- TASKS TO PERFORM:
• a. From the going-paperless excerpt, list every kind of note it says is currently added to Evernote automatically.
• b. Quote the stretch of the going-paperless excerpt from "Thank you again!" through "day job meetings.".

- EXCERPT:
........
When the chapter is over, I head off to bed.


It turns out that there were about 55 notes created that day, more than half of which were created automatically for me. This is a fairly typical day for me.

(As always this post and all of my Going Paperless tips are also available on Pinterest.)

11 comments

  1. Jamie, first I’d like to say thank you for all of your Evernote/Paperless posts and organizing the Paperless Challenge. Each week I look forward to Tuesdays in anticipation of learning more about living a paperless lifestyle and how to expand my use of EN.

    I especially love today’s post and aspire to live in a similar fashion.

    I’m curious, does your day job require you to use Outlook Calendar in any way? I’m not sure if you’re using MS Office for your day job but I imagine if you do then like in most corporate environments you receive meeting invites via Outlook. Can you describe the process you take to sync or copy those meetings to your Google Calendar to initiate the IFTTT meeting minutes recipe you’ve written about?

    Thank you again!

    1. Victor, thank you so much for the kind words. My day job does require me to use Outlook. I used to have a rule in Outlook that would forward any meeting invites I got to my personal email address and then I’d just accept those invites onto Google Calendar. That was made more complicated recently with additional layers of security, so instead, I just manually forward the invitations as I get them. I sometimes forget, but if I do it as soon as they come in, I remember.

      Also, remember that I only do this for meetings for which I think minutes or notes will be required. That is a good fraction, but certainly not all, of my day job meetings.

      I hope that helps!

  2. Jamie, this is a GREAT post! It is a wonderful example of “a day in the life of…” and has many opportunities to inspire others. I must say, however, that you wore me out just reading about one of your days! You are a very busy fella!

    Thanks for taking the time to put this down so we can see how you do it and adapt whatever works for us to our lives.

    My current weakness is remembering to check my todo/calendar but from this I can see that first-thing and last-thing works well for you and will try to find a way to remember that enough to make it a daily habit. It would be ironic to put a sticky-note on my bathroom mirror to remind me, wouldn’t it? 🙂

    You are doing a great job as an Evernote Ambassador as well so thanks for your blog posts, forum posts, and especially the 30 day Paperless Challenge.

    1. Jim, wow, thanks for the kind words. I did pick a particularly busy day because it happened to have a variety of “paperless” events in it. Not all my days are that busy, but they sometimes seem so.

      I had a hard time remembering to check my calendar in the morning. Eventually, with Google Calendar, I started having my agenda emailed to me each morning. I knew I’d see it because I always looked at my email first thing. With practice it just became a habit. Do whatever you need to to make it a habit.

    1. John, I remember reading that article back in 2007 and being fascinated by it.

      The notes automatically added to Evernote at present are:

      • Foursquare check-ins
      • Twitter posts
      • Instagram photos
      • Meeting minutes generated from my Google Calendar
      • Daily PlaceMe updates
      • Completed items from my to-do list
      • Starred articles in Google Reader
      • RSS feed of this blog

      I’m also working with the Evernote API (via Geeknote) to come up with a better way of capturing what I read each day. Right now that is a mostly manual process, but there has got to be ways, for instance, of getting the Kindle API to work with the Evernote API.

  3. I agree wholeheartedly with all of the other comments. This post was fascinating. The “Day in the life” is such a helpful way to see more tangible ways to integrate Evernote specifically, and paperless living in general, into my/our daily lives. Jamie, you keep providing so many excellent ways to utilize Evernote. Thanks so much!
........
- DATASET:
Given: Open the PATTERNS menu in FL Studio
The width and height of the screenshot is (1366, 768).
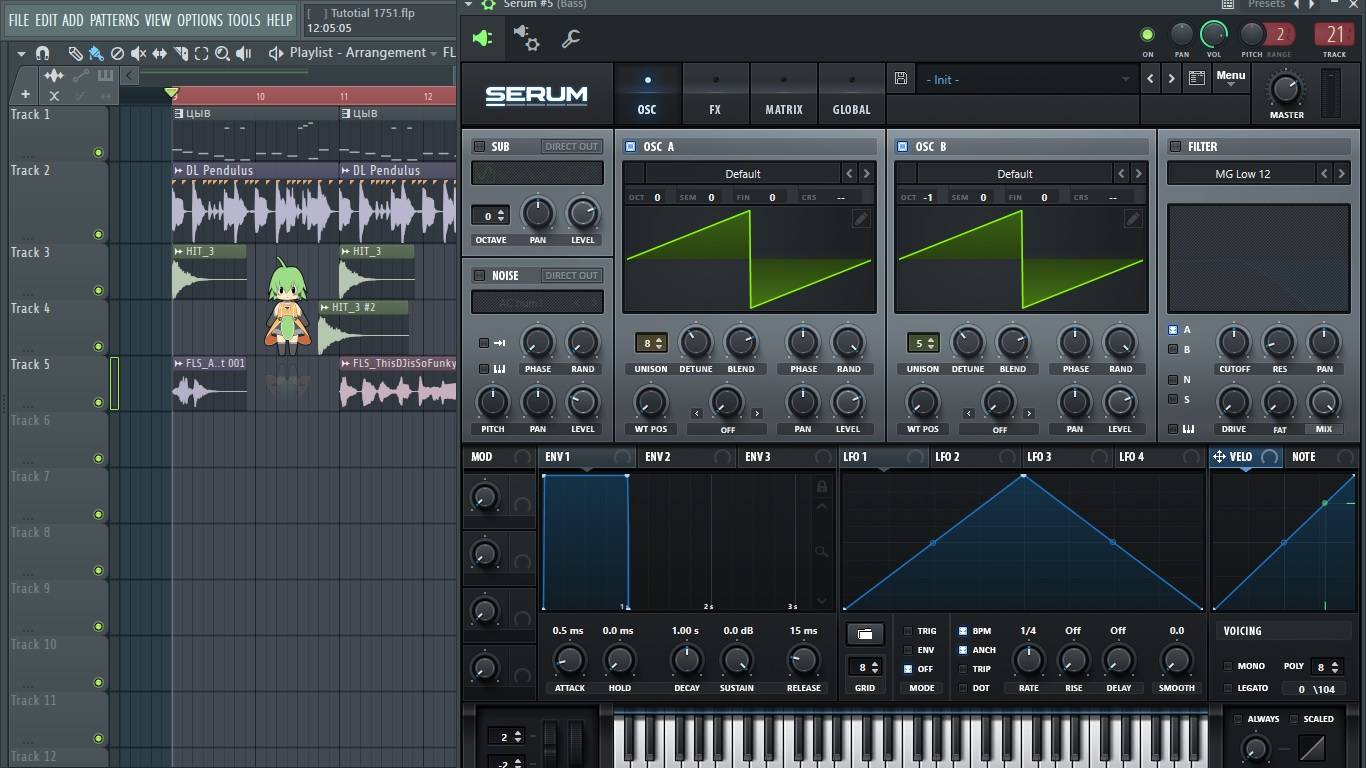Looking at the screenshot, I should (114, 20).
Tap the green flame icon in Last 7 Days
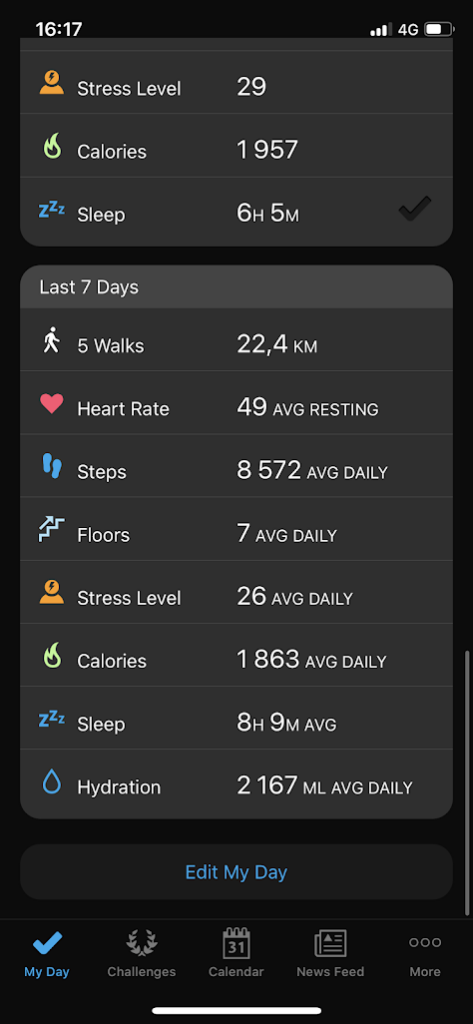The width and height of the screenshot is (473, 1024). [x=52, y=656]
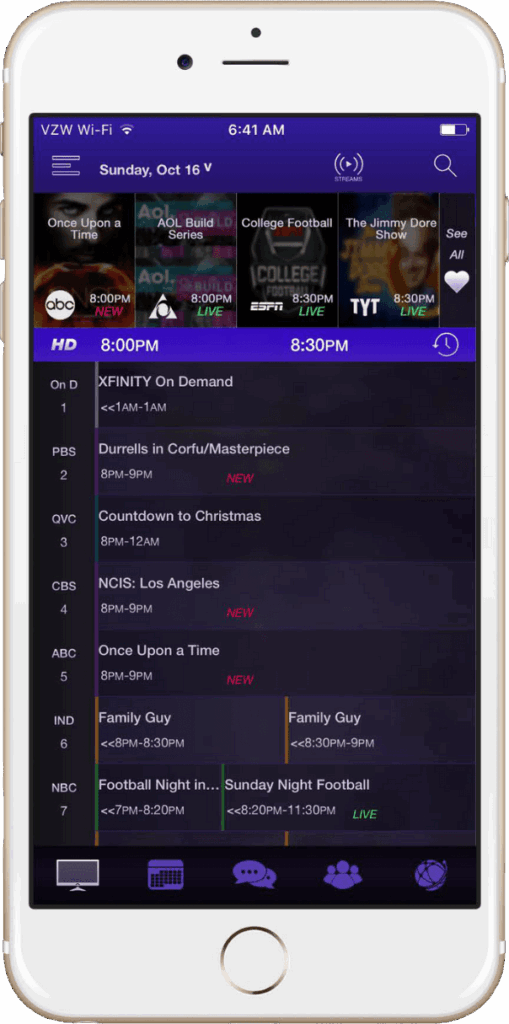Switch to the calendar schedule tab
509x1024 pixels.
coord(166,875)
........
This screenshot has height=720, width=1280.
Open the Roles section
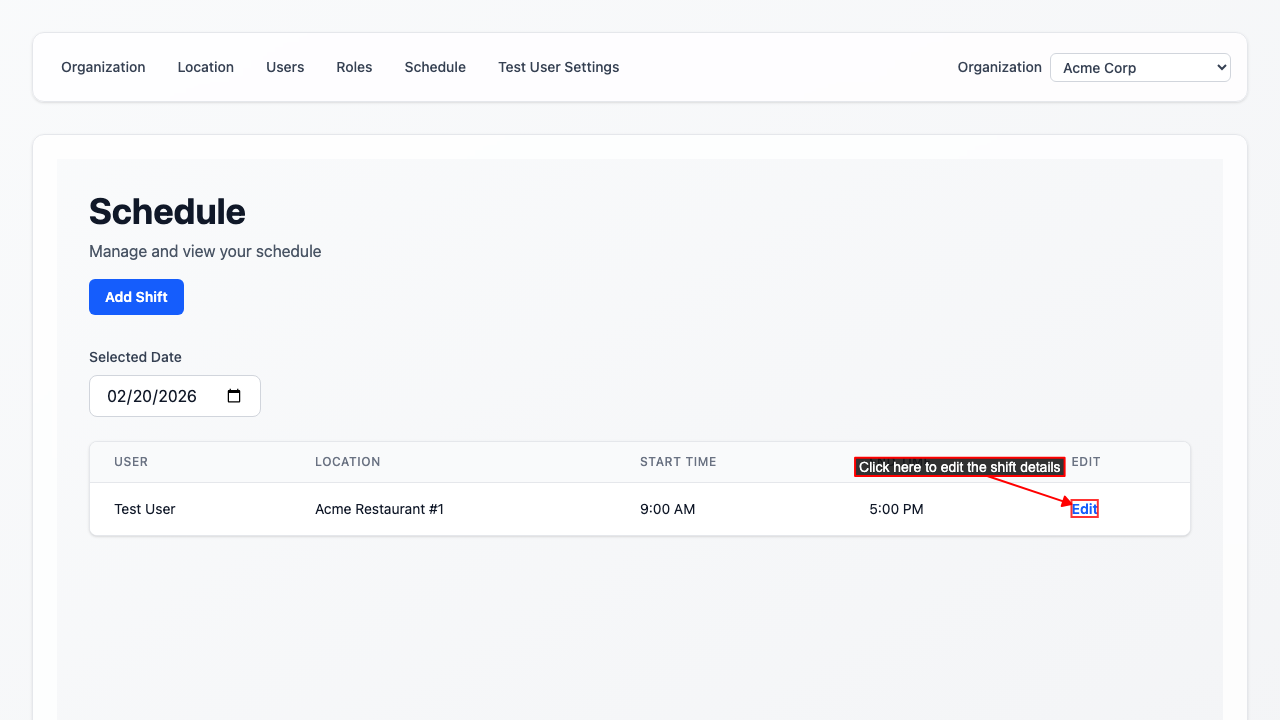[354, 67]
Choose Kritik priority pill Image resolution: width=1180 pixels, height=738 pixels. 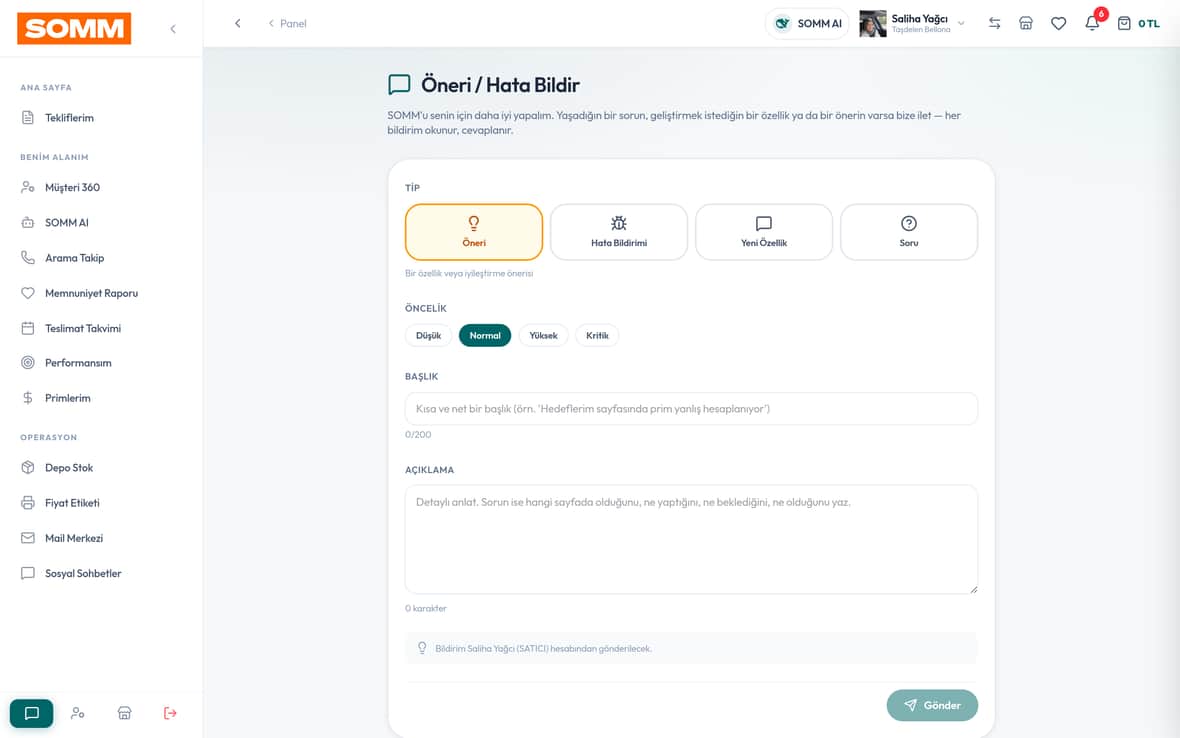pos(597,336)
........
- SOLUTIONS IN ORDER:
• a.
- Foursquare check-ins
- Twitter posts
- Instagram photos
- Meeting minutes generated from my Google Calendar
- Daily PlaceMe updates
- Completed items from my to-do list
- Starred articles in Google Reader
- RSS feed of this blog

• b.
Thank you again!

    1. Victor, thank you so much for the kind words. My day job does require me to use Outlook. I used to have a rule in Outlook that would forward any meeting invites I got to my personal email address and then I’d just accept those invites onto Google Calendar. That was made more complicated recently with additional layers of security, so instead, I just manually forward the invitations as I get them. I sometimes forget, but if I do it as soon as they come in, I remember.

      Also, remember that I only do this for meetings for which I think minutes or notes will be required. That is a good fraction, but certainly not all, of my day job meetings.